Fu chiamato da Gianmatteo D’Aversa, generale degli Olivetani, congregazione benedettina, che a Napoli reggeva quello che ora è conosciuto come il monastero di Sant’Anna dei Lombardi nell’autunno del 1544.
Il palazzo degli Uffizi e gli affreschi della cupola del Brunelleschi sarebbero venuti in seguito. A Napoli Giorgio Vasari avrebbe dovuto affrescare il refettorio dei padri olivetani, poi diventato sagrestia, ma ben presto si pentì di aver accettato il lavoro. Troppo basse le volte, troppo buia la stanza. Non c’era nulla di quella modernità che lui cercava e ricreava. Fu convinto a restare e dal suo ingegno di pittore sì, ma anche di architetto iniziò a risagonare il tetto, a limare le volte, a stuccare l’intero refettorio, aiutato dalla pietra di tufo che facilmente si modellava sotto le sue mani. Dipinse tutto di un bianco accecante e così portò la luce. La sua luce. Realizzò un ciclo pittorico in tre campate, realizzò una volta celeste con tutte le 48 costellazioni che Tolomeo tracciò nel suo Almagesto. Le alternò con le otto virtù. Dedicò le tre volta alla religione, all’eternità e alla fede. Ispirandosi, nel compimento dell’opera intera alla Cappella Sistina di Michelangelo. Aiutato nei lavori da Raffaellino del Colle, allievo di Raffaello, e da Stefano Veltroni, suo cugino.

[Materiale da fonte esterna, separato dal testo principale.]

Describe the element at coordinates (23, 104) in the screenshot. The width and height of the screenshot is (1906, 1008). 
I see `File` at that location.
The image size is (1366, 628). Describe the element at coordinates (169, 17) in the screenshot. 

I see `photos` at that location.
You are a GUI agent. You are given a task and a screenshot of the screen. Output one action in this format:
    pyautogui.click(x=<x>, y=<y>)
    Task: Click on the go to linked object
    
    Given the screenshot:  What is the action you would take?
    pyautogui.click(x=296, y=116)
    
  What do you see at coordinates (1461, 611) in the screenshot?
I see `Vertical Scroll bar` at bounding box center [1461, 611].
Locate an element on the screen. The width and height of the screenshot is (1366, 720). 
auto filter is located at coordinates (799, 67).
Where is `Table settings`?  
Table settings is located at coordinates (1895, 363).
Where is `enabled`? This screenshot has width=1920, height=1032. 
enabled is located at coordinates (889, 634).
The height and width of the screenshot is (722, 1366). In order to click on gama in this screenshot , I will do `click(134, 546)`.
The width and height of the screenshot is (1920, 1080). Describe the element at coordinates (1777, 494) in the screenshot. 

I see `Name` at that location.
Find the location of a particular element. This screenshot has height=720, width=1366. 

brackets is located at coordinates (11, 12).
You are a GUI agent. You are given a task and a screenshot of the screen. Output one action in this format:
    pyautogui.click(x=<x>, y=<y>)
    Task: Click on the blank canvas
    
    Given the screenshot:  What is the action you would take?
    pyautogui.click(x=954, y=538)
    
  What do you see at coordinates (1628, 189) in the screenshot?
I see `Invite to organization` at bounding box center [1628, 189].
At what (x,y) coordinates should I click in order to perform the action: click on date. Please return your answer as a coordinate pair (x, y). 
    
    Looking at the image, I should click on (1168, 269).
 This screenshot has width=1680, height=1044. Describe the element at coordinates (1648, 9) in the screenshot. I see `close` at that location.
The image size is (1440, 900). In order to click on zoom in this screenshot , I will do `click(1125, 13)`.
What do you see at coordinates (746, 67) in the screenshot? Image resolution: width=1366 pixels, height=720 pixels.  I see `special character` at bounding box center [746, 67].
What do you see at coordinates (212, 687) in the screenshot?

Realizzò il suo capolavoro che è stupore e incanto.
Con la geometria perfetta di ottagoni, triangoli, rettangoli, cerchi e ovali, misura spazi che altrimenti sarebbero infiniti. Il bianco cede il passo all’oro e al blu che delimitano la bellezza sconfinata delle immagini del Vasari.
E le volte, quelle stesse volte che lui inizialmente definì opprimenti innalzano al cielo lo sguardo ben oltre il limite della pietra. Perdersi per poi ritrovarsi nella perfezione di ogni singolo tassello.
La cura, la bellezza, la poesia, la luce. Un respiro più ampio, un’aria più fresca, tutto un continuo rimando nel tentativo vano di contenere l’incontenibile, il vaso trabocca, non sono i mali del mondo, ma tutto ciò che di bello e puro e grande è possibile immaginare.
La speranza, in questo vaso non attende, trabocca e avvolge tutto. Gli occhi di chi steso sul freddo pavimento in marmo osserva il cielo del Vasari, non riescono a chiudersi, osservano ogni immagine, nel tentativo anch’esso vano di essere in grado un giorno di raccontare quanto visto. Di aver parole per descrivere l’ombra di Dio sull’universo.